Short task: Arrange the lines of the listing below as a numbered list, leaving out the blank lines and the pictures. Begin with the first line of the listing and stop after the line that contains "pos(151,319)", including it.

Working data:
###

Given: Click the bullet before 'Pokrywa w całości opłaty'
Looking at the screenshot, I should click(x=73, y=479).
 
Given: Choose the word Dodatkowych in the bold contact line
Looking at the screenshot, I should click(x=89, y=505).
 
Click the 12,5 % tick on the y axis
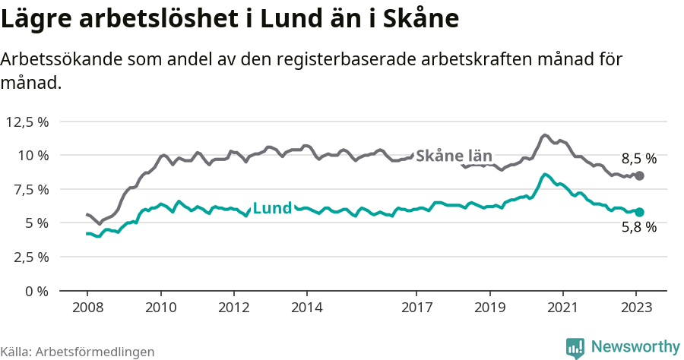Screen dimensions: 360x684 coord(27,122)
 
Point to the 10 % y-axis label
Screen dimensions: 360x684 coord(33,156)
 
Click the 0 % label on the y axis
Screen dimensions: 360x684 coord(36,291)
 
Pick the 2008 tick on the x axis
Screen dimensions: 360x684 coord(87,308)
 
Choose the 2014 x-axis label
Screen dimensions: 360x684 coord(306,308)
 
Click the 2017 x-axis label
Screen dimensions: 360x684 coord(416,308)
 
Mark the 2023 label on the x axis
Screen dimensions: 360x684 coord(636,308)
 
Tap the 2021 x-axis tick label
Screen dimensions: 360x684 coord(562,308)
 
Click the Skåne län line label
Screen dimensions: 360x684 coord(454,156)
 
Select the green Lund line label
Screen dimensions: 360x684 coord(271,208)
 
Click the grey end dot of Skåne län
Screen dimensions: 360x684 coord(639,175)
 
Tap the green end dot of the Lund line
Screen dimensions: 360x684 coord(639,212)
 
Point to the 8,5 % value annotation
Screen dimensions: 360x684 coord(638,159)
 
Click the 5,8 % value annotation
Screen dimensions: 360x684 coord(638,226)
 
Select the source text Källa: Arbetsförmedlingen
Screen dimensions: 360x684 coord(78,352)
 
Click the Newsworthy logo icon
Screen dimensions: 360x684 coord(575,348)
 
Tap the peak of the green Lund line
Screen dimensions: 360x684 coord(545,175)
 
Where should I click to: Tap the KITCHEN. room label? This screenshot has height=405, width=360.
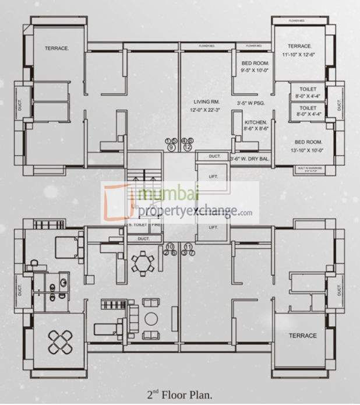pos(256,122)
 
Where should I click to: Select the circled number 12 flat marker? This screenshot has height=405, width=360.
pos(188,147)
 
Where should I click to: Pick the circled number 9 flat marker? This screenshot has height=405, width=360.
pos(171,147)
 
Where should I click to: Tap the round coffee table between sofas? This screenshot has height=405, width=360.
pos(151,319)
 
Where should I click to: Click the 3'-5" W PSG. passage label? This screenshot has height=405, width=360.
pos(250,103)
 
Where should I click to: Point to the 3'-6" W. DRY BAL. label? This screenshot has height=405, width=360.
pos(250,158)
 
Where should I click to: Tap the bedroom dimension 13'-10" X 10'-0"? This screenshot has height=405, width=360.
pos(308,150)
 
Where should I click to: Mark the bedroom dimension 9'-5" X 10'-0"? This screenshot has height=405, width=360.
pos(255,70)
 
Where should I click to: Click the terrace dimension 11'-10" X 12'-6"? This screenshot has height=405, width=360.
pos(298,55)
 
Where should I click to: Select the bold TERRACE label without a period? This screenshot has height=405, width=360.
pos(302,336)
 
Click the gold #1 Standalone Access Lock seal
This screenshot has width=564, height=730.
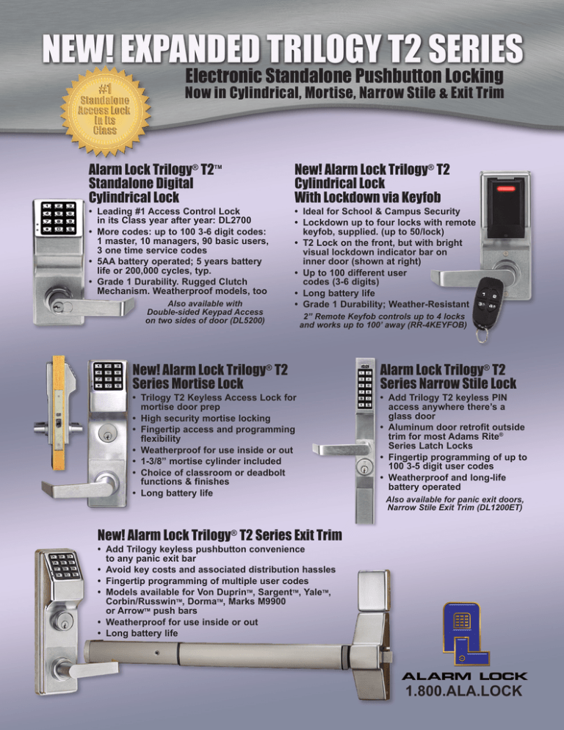coord(106,110)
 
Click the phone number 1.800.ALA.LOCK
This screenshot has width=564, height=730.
coord(464,691)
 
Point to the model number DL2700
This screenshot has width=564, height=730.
coord(235,220)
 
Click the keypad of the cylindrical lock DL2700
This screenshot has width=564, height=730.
coord(59,217)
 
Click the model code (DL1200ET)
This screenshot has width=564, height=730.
coord(499,508)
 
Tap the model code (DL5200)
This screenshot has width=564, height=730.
coord(245,321)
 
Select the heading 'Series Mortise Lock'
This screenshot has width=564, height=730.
coord(188,383)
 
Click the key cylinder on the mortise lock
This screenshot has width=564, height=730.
coord(107,436)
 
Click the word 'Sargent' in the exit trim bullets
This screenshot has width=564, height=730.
coord(275,592)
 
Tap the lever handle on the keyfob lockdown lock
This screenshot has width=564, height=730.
coord(468,278)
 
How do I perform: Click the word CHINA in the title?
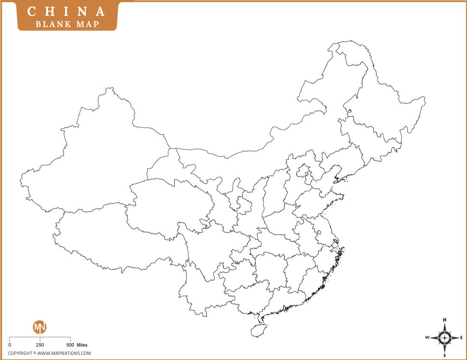coord(67,12)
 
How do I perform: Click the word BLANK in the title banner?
coord(51,24)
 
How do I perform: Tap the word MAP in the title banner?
coord(87,24)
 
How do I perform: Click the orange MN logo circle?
coord(40,327)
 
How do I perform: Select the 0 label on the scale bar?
coord(9,345)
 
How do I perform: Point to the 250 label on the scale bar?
coord(40,345)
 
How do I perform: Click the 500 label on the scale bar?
coord(70,345)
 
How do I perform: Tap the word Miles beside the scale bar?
coord(82,345)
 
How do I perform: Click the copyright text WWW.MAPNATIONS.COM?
coord(64,353)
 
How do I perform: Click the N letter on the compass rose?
coord(445,320)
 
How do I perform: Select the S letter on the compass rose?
coord(445,355)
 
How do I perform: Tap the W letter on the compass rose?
coord(427,337)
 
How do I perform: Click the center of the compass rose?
coord(445,337)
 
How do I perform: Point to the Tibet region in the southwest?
coord(107,240)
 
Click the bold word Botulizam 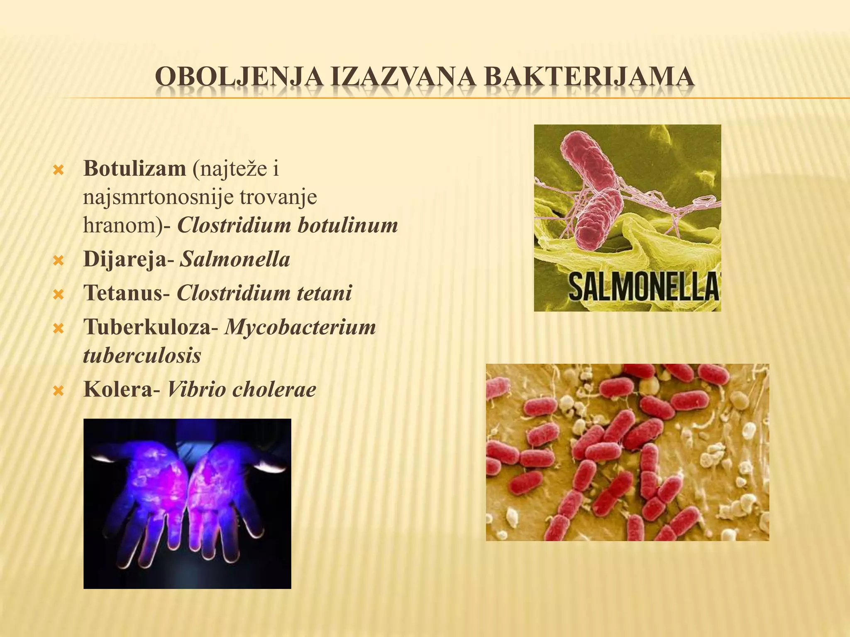(x=134, y=168)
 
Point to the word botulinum (x=348, y=225)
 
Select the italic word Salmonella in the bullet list (x=235, y=259)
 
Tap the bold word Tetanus (x=123, y=293)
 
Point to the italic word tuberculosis (x=142, y=355)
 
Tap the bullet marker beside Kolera (x=59, y=390)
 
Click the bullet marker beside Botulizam (x=59, y=170)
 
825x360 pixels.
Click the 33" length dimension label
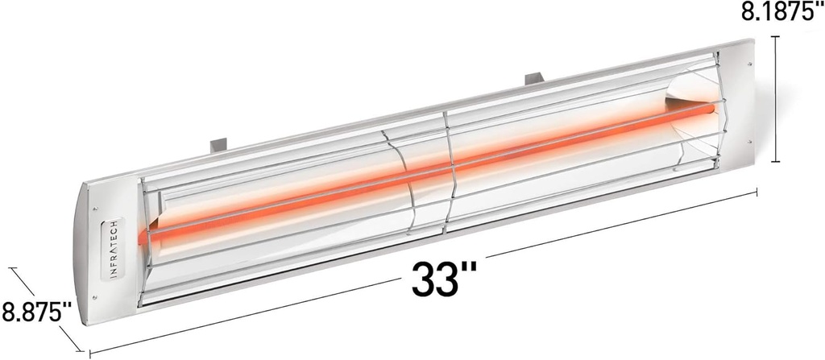pos(444,279)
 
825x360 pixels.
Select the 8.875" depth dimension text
pos(36,310)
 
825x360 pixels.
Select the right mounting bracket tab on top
pos(534,78)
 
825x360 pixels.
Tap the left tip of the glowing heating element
pos(143,238)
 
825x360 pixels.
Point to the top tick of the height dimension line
pos(776,36)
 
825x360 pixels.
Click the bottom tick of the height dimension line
pos(776,162)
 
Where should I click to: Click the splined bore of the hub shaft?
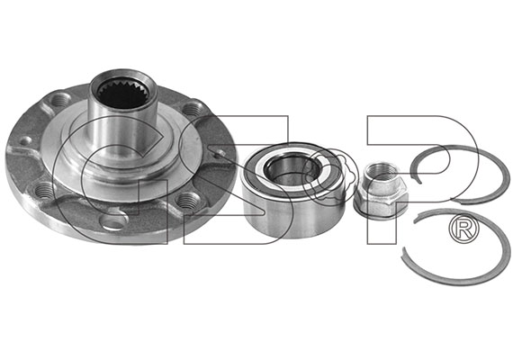123,93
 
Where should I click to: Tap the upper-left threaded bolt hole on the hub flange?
60,100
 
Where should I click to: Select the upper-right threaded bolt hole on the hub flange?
193,109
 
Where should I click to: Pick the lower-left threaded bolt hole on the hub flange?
44,191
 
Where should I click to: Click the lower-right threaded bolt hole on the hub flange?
188,201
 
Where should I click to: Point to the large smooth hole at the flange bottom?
114,221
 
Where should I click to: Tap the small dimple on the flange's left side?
25,140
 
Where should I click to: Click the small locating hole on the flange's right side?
220,153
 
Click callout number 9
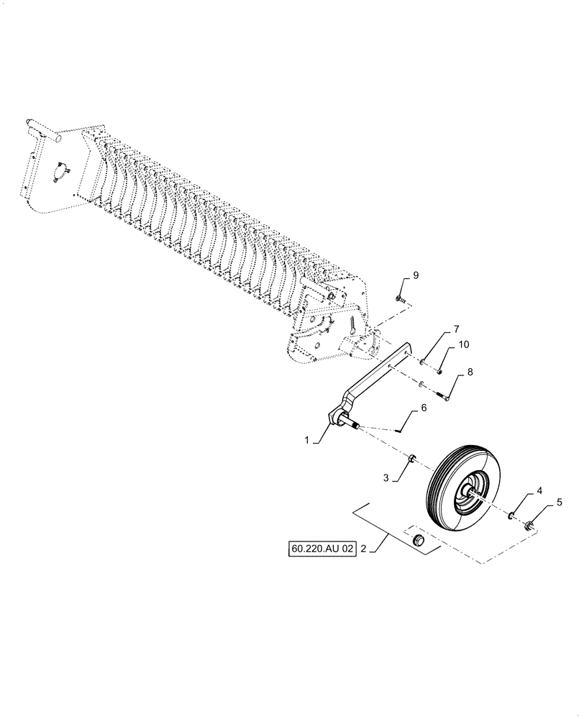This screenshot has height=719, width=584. [415, 275]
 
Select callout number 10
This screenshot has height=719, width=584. [463, 345]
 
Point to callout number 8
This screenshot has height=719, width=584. [470, 372]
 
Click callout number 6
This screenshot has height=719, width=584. [424, 408]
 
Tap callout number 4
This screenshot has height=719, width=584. [539, 493]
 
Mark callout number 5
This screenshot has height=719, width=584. [560, 504]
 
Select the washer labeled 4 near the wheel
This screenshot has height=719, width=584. [511, 515]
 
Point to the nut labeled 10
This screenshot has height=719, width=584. [439, 371]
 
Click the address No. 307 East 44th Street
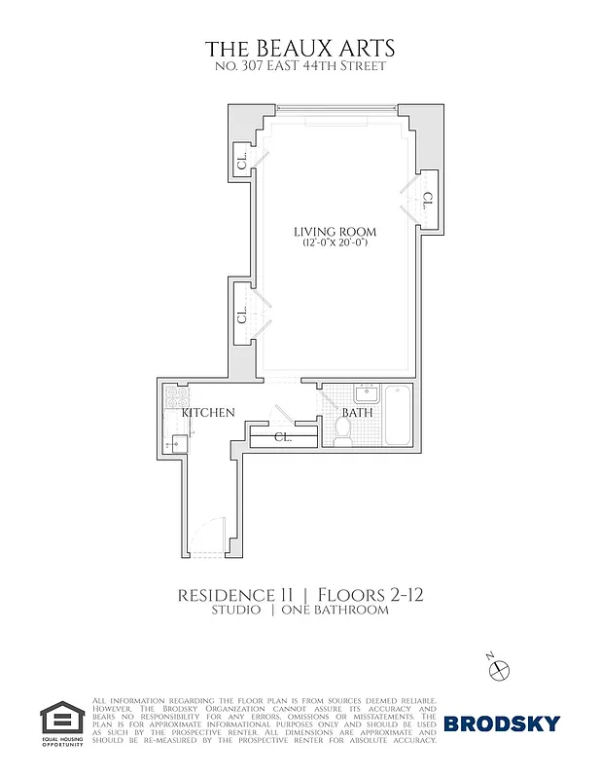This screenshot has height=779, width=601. (x=300, y=66)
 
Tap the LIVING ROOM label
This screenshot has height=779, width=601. (x=335, y=232)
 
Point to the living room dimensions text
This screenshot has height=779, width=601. (x=335, y=243)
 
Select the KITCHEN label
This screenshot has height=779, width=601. (x=209, y=413)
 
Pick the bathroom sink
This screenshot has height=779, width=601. (x=366, y=393)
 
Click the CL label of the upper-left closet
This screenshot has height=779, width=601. (x=241, y=158)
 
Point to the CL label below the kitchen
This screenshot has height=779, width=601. (x=283, y=437)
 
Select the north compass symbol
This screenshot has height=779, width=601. (x=499, y=668)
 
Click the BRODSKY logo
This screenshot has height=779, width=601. (x=502, y=723)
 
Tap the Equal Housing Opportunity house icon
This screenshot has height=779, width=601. (x=62, y=720)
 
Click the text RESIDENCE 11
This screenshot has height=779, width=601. (x=237, y=594)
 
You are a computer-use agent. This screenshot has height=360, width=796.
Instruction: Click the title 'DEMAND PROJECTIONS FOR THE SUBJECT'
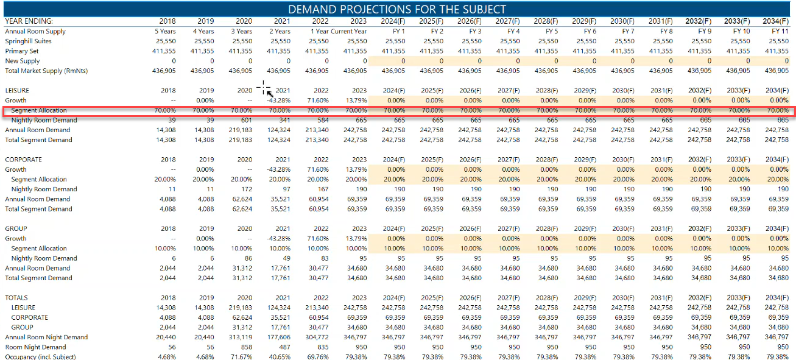(397, 9)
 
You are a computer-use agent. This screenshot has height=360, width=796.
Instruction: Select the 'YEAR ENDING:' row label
(29, 21)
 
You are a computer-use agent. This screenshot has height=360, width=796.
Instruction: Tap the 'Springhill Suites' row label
(29, 41)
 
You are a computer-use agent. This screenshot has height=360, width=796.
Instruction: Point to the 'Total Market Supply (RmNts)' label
(46, 71)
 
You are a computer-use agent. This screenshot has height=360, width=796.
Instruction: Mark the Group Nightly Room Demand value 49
(286, 258)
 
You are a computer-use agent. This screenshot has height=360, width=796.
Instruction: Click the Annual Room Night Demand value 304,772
(317, 337)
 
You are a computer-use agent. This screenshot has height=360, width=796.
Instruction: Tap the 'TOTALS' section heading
(17, 298)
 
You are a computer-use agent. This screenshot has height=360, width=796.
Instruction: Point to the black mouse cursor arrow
(270, 94)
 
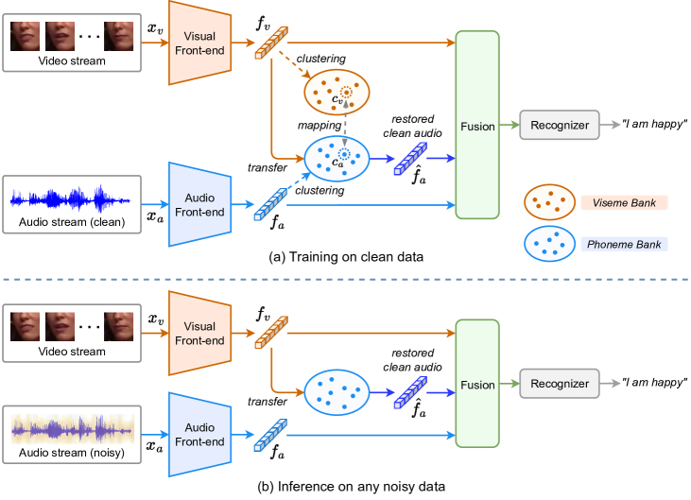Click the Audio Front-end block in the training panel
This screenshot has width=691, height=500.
[x=201, y=204]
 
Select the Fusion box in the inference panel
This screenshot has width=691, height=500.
[x=477, y=385]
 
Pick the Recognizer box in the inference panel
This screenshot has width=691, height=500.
[x=560, y=384]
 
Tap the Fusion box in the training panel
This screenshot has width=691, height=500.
[x=477, y=126]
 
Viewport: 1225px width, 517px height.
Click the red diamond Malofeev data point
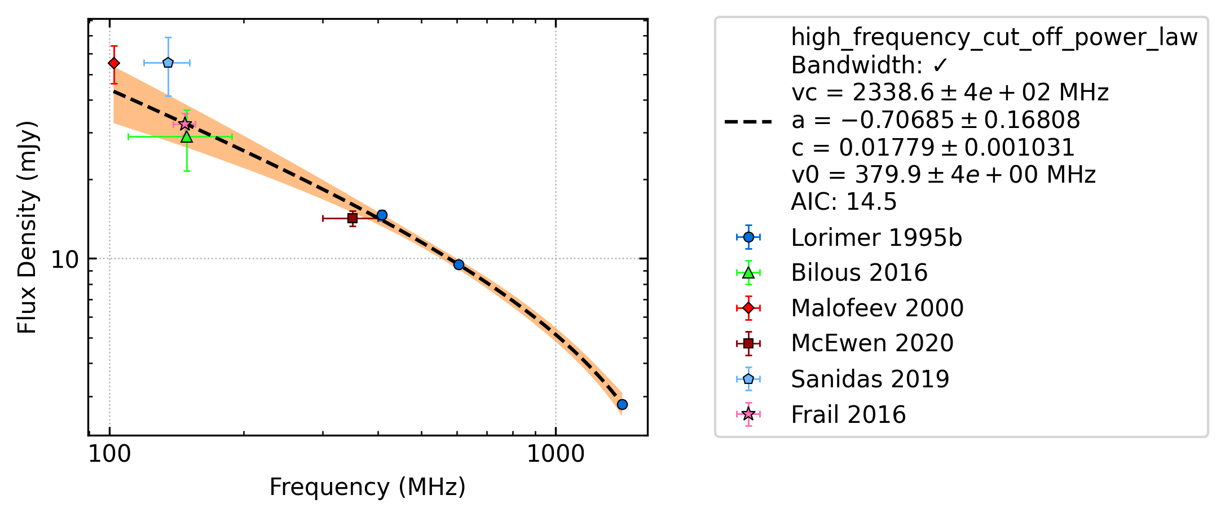click(114, 63)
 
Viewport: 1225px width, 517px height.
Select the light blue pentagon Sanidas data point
click(168, 63)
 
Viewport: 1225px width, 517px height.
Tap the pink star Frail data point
click(184, 124)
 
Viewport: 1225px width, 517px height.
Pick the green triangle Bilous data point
click(187, 136)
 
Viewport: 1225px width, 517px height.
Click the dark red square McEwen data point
click(352, 218)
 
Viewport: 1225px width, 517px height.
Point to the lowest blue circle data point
click(622, 404)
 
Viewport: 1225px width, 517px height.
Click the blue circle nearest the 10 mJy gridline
click(459, 265)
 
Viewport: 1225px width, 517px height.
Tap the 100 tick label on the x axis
click(109, 454)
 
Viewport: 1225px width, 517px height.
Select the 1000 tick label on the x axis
click(556, 454)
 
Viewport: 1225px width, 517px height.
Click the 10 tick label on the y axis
click(65, 259)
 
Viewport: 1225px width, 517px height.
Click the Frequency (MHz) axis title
click(368, 487)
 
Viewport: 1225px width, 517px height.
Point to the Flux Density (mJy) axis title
click(27, 227)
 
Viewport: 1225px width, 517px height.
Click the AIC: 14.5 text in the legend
click(844, 202)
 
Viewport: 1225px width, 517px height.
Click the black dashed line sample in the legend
click(748, 121)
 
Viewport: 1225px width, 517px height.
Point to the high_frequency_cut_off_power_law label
click(994, 38)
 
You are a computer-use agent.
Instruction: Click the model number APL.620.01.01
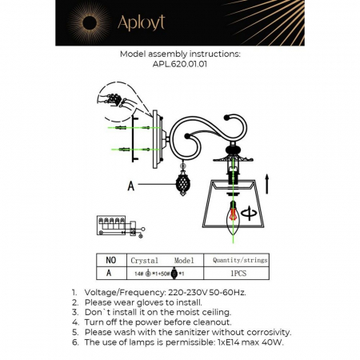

###

Response for this exercise:
1. Given: Click the bullet before 'Pokrywa w całości opłaty'
2. Looking at the screenshot, I should click(x=73, y=479).
3. Given: Choose the word Dodatkowych in the bold contact line
4. Looking at the screenshot, I should click(x=89, y=505).
5. Click the 12,5 % tick on the y axis
6. Screen dimensions: 360x684 coord(27,122)
7. Point to the 10 % y-axis label
8. Screen dimensions: 360x684 coord(33,156)
9. Click the 0 % label on the y axis
10. Screen dimensions: 360x684 coord(36,291)
11. Pick the 2008 tick on the x axis
12. Screen dimensions: 360x684 coord(87,308)
13. Choose the 2014 x-axis label
14. Screen dimensions: 360x684 coord(306,308)
15. Click the 2017 x-axis label
16. Screen dimensions: 360x684 coord(416,308)
17. Mark the 2023 label on the x axis
18. Screen dimensions: 360x684 coord(636,308)
19. Tap the 2021 x-axis tick label
20. Screen dimensions: 360x684 coord(562,308)
21. Click the Skåne län line label
22. Screen dimensions: 360x684 coord(454,156)
23. Select the green Lund line label
24. Screen dimensions: 360x684 coord(271,208)
25. Click the grey end dot of Skåne län
26. Screen dimensions: 360x684 coord(639,175)
27. Tap the green end dot of the Lund line
28. Screen dimensions: 360x684 coord(639,212)
29. Point to the 8,5 % value annotation
30. Screen dimensions: 360x684 coord(638,159)
31. Click the 5,8 % value annotation
32. Screen dimensions: 360x684 coord(638,226)
33. Select the source text Källa: Arbetsförmedlingen
34. Screen dimensions: 360x684 coord(78,352)
35. Click the Newsworthy logo icon
36. Screen dimensions: 360x684 coord(575,348)
37. Tap the peak of the green Lund line
38. Screen dimensions: 360x684 coord(545,175)
39. Where should I click to: Tap the KITCHEN. room label? This screenshot has height=405, width=360.
40. pos(256,122)
41. Where should I click to: Select the circled number 12 flat marker? This screenshot has height=405, width=360.
42. pos(188,147)
43. Where should I click to: Pick the circled number 9 flat marker? This screenshot has height=405, width=360.
44. pos(171,147)
45. Where should I click to: Tap the round coffee table between sofas? This screenshot has height=405, width=360.
46. pos(151,319)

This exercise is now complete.